Drawing on ancient history and modern headlines - from vampire lore and Brahms's Lullaby to Instagram - Thompson explores the economics and psychology of why certain things become extraordinarily popular. With incisive analysis and captivating storytelling, he reveals that, though blockbuster films, Internet memes and number-one songs seem to have come out of nowhere, hits actually have a story and operate by certain rules. People gravitate towards familiar surprises: products that are bold and innovative, yet instantly comprehensible.
Whether he is uncovering the secrets of JFK and Barack Obama's speechwriters or analysing the unexpected reasons for the success of Fifty Shades of Grey, Thompson goes beyond the cultural phenomena that make the news by revealing the desires that make us all human. While technology might change, he shows, our innate preferences do not, and throughout history hits have held up a mirror to ourselves.
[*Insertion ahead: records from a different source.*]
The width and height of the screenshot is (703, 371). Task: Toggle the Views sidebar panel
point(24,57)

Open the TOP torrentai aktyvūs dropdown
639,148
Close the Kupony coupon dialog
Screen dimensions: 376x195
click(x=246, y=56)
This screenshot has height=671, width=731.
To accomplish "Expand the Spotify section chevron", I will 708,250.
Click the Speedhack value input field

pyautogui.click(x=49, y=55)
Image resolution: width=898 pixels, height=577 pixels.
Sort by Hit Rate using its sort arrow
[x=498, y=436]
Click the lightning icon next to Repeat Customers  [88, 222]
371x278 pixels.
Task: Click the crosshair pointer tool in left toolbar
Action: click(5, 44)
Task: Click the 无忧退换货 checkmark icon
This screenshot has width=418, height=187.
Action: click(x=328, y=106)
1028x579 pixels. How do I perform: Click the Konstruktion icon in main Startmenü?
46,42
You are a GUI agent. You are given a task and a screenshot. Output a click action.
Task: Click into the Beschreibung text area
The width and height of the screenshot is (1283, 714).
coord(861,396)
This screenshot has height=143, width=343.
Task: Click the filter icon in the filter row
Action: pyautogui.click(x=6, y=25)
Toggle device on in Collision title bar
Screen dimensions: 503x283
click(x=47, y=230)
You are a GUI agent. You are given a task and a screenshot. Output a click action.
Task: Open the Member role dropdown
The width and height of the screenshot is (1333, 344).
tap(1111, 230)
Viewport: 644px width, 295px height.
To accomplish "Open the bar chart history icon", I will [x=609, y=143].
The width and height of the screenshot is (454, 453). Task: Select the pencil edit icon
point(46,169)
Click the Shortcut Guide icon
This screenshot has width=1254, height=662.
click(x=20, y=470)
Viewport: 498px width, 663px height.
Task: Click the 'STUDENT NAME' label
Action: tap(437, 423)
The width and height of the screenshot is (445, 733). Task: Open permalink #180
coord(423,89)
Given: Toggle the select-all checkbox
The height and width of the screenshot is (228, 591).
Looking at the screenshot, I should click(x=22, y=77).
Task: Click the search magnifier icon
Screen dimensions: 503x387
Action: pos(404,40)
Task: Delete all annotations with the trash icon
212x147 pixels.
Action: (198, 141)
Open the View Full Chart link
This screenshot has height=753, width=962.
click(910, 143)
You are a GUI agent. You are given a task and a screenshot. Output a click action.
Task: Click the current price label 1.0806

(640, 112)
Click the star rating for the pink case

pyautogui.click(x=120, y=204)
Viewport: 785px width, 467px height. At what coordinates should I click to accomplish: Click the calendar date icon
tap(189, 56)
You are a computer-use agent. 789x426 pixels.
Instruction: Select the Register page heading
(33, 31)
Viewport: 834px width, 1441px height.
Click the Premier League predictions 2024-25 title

From the dawn of Impressionist art to the future of Snapchat, from small-scale Etsy entrepreneurs to the origin of Star Wars, Derek Thompson tells the fascinating story of how culture happens - and where genius lives.
PUBLISHERS WEEKLY
The alchemy of pop culture hits gets a little more scientific in this engrossing treatise on attention grabbing. Atlantic editor Thompson delves into a grab-bag of mysteries who decided which Impressionist painters were the greatest? Why did Cheers catch on? How did Fifty Shades of Grey become a megaseller? and finds a discernible (if not always replicable) formula. Part of the equation, he contends, is the brain's balancing of neophobia with neophilia: humans like to see familiar, comforting patterns emerge from novel (but not too novel) situations that pique our interest in media as different as screenplays and melodies. (Lab mice are captivated by the verse-verse-chorus-verse-chorus-bridge structure of Top 40 tunes.) The other factors he fingers are sheer exposure Seinfeld languished in the ratings cellar until it was rescheduled right after the hugely popular Cheers and finally found a viewership and our lemming-like tendency to like whatever is already popular. Thompson gives readers a blithe, entertaining tour of the cognitive and social psychology behind our preferences, bouncing from Joseph Campbell's doctrine of story archetypes to chaos theory, and frames it in a savvy analysis of how media technology (such as the laugh track and the like button) continually remakes tastes. This is a fun, thought-provoking take on the strange turns of cultural fortune.